We all want our children to have the best advantages in life. That includes asking how you can help your 2 year old with reading. Read on to find out how you can help prepare them to read!
The terrible twos can be a very tricky time for most families, especially when your little one learns the word ‘no’! But it’s also the time that many parents start to think about education and how to give your child the best possible start. How can you teach your 2 year old all the things they need to know?
Reading is one of the most important things that your child will learn. Knowing how to read allows our children to learn so many different things in the future. It gives them independence.
But you knew all of that already. You want to know how to teach them when they’re young!
Evidence shows that learning letters early has little to no impact on a child’s ability to read later on, and in fact, can be detrimental and leave them struggling. Instead, children need to develop the skills for reading.
For some children, this comes naturally over time. For most, it needs to be taught.
Which sounds scary. It sounds like a lot of work. It sounds like you need to be giving your child that ‘instagram lifestyle’ in order for them to be alright. Which is rubbish. No one actually has that life that we see on instagram (I certainly don’t!)
There are loads of ways that we can be teaching our children reading skills in ways that don’t cause us extra stress. In fact, you might find that you’re doing most of them already!
Things you can do to help your 2 year old learn reading skills
Listening Games
I’ve written a whole blog on this here – 10 listening games that will help your child learn to read – but the essence of it is that reading requires children to be able to hear small units of sounds in words and blend the sounds together. By developing your child’s listening skills, you’re making it easier for them to identify sounds in smaller and smaller units, leading to them finding it easy to recognise them in words. (This also helps with segmenting words for spelling as your child can hear each individual sound more easily).
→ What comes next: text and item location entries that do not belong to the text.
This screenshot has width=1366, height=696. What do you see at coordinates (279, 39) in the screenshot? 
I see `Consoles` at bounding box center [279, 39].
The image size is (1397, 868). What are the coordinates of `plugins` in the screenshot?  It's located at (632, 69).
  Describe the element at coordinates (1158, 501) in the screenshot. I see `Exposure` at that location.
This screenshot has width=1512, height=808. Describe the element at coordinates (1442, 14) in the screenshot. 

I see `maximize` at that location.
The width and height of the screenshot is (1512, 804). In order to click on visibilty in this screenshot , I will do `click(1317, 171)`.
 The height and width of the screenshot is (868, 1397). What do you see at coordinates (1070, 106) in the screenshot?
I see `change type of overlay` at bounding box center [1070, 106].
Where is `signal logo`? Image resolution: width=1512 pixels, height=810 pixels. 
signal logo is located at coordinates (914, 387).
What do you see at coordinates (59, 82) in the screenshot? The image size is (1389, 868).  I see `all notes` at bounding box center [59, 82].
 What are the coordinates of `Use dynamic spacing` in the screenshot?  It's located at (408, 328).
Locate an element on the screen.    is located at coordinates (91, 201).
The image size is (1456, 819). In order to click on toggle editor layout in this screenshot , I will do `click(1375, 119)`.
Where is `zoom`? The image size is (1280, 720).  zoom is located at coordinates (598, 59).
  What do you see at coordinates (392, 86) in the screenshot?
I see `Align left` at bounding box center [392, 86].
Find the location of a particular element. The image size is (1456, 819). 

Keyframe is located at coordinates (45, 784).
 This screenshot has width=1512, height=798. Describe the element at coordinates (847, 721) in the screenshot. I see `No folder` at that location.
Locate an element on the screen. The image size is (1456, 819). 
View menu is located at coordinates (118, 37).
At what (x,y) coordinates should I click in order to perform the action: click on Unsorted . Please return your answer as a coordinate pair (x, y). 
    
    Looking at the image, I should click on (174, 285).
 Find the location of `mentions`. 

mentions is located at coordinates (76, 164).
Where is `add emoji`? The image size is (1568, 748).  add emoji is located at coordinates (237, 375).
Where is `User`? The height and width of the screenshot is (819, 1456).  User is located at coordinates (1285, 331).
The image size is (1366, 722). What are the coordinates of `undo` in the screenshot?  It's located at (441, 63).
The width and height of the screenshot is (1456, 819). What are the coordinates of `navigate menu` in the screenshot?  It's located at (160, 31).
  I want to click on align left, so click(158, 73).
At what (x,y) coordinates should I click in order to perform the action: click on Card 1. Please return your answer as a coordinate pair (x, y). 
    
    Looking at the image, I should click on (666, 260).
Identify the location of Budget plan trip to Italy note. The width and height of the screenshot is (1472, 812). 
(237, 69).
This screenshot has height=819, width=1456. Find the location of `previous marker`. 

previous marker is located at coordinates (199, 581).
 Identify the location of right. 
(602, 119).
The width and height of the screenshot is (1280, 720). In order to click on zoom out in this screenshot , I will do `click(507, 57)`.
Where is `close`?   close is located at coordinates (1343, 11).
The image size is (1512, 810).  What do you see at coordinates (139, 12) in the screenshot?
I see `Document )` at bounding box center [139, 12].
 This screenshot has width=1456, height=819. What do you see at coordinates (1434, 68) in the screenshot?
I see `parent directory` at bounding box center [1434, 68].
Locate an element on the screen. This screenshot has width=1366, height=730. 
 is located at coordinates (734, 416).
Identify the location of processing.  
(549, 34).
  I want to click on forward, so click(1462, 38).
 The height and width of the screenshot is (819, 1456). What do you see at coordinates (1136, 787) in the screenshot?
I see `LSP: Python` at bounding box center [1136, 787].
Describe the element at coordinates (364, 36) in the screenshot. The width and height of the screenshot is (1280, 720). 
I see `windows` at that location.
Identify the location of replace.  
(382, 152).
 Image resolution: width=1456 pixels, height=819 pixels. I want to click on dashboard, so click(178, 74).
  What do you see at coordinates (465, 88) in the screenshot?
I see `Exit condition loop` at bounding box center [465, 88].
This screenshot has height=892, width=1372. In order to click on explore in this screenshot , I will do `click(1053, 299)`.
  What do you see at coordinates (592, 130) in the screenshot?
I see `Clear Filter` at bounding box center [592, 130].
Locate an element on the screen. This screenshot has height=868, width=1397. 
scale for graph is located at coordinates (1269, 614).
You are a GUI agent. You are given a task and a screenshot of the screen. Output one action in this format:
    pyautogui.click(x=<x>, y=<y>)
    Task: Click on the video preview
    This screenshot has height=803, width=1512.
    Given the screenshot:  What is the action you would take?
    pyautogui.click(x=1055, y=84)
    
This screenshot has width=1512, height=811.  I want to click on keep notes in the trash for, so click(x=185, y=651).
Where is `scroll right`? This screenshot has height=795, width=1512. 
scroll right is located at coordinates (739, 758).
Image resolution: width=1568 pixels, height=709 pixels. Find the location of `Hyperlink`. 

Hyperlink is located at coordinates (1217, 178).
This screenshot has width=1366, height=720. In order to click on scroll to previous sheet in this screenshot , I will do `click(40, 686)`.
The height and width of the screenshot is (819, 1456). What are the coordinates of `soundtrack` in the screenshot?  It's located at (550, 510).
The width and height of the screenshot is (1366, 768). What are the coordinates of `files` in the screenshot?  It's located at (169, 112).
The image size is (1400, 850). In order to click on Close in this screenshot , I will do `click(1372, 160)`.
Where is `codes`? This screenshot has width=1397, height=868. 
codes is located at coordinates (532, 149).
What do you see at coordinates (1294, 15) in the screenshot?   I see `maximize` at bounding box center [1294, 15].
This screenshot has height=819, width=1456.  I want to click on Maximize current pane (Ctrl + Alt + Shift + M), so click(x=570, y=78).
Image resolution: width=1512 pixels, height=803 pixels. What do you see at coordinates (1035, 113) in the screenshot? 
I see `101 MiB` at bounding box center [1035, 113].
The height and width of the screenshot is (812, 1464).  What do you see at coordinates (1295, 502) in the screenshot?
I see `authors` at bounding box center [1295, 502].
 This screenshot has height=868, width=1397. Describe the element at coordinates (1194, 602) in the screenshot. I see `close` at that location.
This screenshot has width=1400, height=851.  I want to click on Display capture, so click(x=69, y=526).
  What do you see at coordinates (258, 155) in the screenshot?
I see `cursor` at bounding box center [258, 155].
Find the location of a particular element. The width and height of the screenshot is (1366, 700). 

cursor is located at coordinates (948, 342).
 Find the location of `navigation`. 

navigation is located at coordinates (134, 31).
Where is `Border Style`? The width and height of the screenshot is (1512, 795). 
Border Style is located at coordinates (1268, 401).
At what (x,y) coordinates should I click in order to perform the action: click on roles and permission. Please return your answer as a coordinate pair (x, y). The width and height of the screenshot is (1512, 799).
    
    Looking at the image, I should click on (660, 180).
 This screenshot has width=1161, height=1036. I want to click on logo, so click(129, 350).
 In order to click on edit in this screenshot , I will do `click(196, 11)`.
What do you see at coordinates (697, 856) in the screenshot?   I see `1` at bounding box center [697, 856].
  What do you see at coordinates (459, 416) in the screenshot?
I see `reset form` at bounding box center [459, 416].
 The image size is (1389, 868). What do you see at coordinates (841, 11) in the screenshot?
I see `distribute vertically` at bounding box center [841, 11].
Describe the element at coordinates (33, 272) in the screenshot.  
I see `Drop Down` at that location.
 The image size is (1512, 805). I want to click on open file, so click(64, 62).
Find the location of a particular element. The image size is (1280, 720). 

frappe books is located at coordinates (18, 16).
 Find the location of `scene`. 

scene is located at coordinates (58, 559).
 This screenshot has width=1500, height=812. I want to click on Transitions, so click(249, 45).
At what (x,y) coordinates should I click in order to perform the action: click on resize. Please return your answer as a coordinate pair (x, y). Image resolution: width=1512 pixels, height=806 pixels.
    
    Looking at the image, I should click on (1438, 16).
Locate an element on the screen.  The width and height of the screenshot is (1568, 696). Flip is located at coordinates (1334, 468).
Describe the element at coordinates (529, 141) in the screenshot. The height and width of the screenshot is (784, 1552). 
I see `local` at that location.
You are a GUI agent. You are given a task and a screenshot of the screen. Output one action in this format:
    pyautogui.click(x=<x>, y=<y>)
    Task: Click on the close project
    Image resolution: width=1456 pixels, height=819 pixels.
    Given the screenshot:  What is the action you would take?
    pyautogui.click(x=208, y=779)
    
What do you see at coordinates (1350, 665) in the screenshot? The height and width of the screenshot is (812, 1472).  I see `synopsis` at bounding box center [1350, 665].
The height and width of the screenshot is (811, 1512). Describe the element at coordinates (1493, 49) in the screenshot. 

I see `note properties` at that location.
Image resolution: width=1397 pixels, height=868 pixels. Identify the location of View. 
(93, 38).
Starting to listen for more sounds in their environment is the first step towards recognising small units of sound in words, so try to take a moment’s breather and encourage your child to listen to the world around them and see how many different things they can identify. If you want more help with this, have a look at my 10 reading activities and sign up for my newsletter where I regularly send tips for reading!
Build Vocabulary
The average 3 year old already knows 450 words. By the time a child is 4 they know on average 1000 words! The wider a child’s vocabulary, the easier it is for them to work out words on a page and understand what they are reading.
There are lots of ways to develop a child’s vocabulary. I’ve listed a few example games below and am working on a more comprehensive list! If you want to be notified when it comes out, you can sign up for my mailing list here.
- using interesting words around the house – try to use less common words when you’re playing with your children. Exposing the to a variety of words that mean the same thing will help their vocabulary grow, but remember, it takes 4-12 times hearing a new word before a child learns it! Some examples of words you could use are
- immaculate when something is clean
- marvellous or wonderful instead of good
- delicious or scrumptious instead of yummy
- Categories – choose a category and list all of the things you can think of in this. The category could be anything, from kitchen objects to types of clothing. When you run out of objects, choose another category! This is an easy game you can play anywhere. While your 2 year old might run out of options quite quickly, as they get used to playing this game, they’ll find it easier to think of more and grow their vocabulary within that category!
- This one builds on the last game. Encourage your child to build descriptors that match a category. For example, if your category is animals, challenge your child to explain what the animal does as well as what it is. What does the animal do? – A bird flies, a dog ___
Nursery Rhymes
Again, I’ve written a longer blog on this here – Do nursery rhymes help our children? – but nursery rhymes are incredibly helpful for teaching our children to read. Repetition, use of gesture and exploration of rhythm and rhyme all help our children to build their vocabulary, helping them to make links between words and their meanings. They also build our children’s attention spans, social skills and their understanding of the world!
Controlling our Voices
Voice control helps our children with making smaller and smaller units of sound, which they will later use to sound out words and blend them together. We can help our children develop this in a variety of ways
- making sounds when our children are playing, such as ‘weee’ when they go down a slide
- singing songs and nursery rhymes
- say words in different ways, fast, slow, differences in pitch etc.
- making animal sounds
Enjoying stories
Reading to your child every day helps to develop all of the above and is the most important part of helping your child learn to read at this age. Exposing your child to stories helps them build listening skills, attention, social skills and comprehension. Whether it’s you reading to your child personally, or giving them access to audio books, experiencing books and stories is the most important thing your child can do to become a good reader later on!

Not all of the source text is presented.